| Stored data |
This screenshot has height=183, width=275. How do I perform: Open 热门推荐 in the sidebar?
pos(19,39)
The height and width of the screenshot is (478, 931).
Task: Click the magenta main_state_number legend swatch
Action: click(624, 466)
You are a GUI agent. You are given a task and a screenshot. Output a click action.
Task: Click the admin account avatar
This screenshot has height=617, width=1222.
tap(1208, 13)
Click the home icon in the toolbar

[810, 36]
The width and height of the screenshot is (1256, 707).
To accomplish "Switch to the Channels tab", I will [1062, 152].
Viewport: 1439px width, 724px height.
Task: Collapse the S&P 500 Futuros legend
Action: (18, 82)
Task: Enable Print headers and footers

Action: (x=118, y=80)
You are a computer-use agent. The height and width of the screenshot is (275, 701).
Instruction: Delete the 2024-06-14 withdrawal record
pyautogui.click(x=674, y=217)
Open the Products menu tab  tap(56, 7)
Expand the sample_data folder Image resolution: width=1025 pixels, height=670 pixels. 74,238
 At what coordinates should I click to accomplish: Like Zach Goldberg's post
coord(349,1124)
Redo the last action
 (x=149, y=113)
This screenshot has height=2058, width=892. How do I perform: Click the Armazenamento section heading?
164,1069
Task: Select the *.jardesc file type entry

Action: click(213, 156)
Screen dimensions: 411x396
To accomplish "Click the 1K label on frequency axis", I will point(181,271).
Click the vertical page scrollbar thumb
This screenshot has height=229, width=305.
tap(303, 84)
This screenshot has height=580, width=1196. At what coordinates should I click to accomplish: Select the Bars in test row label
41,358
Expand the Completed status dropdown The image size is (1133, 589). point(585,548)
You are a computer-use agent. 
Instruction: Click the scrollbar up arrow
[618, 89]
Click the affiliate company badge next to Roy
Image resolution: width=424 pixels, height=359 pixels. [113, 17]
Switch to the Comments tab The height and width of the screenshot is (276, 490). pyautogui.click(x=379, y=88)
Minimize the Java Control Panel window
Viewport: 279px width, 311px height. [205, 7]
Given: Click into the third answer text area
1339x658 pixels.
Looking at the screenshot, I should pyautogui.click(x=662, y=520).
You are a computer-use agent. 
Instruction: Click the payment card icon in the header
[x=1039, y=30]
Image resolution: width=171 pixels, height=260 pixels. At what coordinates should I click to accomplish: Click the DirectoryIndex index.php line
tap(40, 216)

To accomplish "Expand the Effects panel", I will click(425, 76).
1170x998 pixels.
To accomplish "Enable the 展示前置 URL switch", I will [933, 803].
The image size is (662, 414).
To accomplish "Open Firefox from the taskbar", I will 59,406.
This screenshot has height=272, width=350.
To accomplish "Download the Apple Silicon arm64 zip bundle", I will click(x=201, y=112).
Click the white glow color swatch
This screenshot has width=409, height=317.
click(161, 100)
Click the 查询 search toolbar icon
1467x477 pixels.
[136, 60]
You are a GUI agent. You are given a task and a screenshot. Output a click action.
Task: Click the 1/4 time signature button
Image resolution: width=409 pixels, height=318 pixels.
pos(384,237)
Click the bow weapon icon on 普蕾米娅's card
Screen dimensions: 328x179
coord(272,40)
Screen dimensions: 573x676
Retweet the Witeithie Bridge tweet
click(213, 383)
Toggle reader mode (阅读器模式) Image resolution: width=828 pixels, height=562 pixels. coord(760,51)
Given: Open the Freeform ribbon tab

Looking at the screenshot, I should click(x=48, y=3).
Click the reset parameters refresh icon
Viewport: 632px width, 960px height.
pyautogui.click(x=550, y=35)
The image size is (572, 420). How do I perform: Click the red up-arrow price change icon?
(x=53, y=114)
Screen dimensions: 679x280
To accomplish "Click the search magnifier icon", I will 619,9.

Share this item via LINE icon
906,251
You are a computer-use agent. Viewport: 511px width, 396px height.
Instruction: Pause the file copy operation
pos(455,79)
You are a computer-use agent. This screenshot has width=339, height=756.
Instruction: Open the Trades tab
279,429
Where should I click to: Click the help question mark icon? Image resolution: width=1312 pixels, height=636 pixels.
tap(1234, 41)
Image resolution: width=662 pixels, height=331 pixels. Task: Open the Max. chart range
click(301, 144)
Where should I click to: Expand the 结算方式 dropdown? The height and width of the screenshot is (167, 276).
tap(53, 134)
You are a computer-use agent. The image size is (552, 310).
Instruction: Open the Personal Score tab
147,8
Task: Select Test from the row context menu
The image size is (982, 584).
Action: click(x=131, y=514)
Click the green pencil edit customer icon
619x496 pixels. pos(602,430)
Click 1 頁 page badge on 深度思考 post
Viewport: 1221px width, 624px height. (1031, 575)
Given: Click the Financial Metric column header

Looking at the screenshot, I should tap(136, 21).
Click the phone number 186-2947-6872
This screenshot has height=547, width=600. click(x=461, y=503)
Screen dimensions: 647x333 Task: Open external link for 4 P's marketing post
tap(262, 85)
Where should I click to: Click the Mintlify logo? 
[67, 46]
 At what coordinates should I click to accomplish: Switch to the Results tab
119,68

| BRIEF |
Determine how many lines in the data above contain the string "point". Give nothing except the number.

| RESULT |
2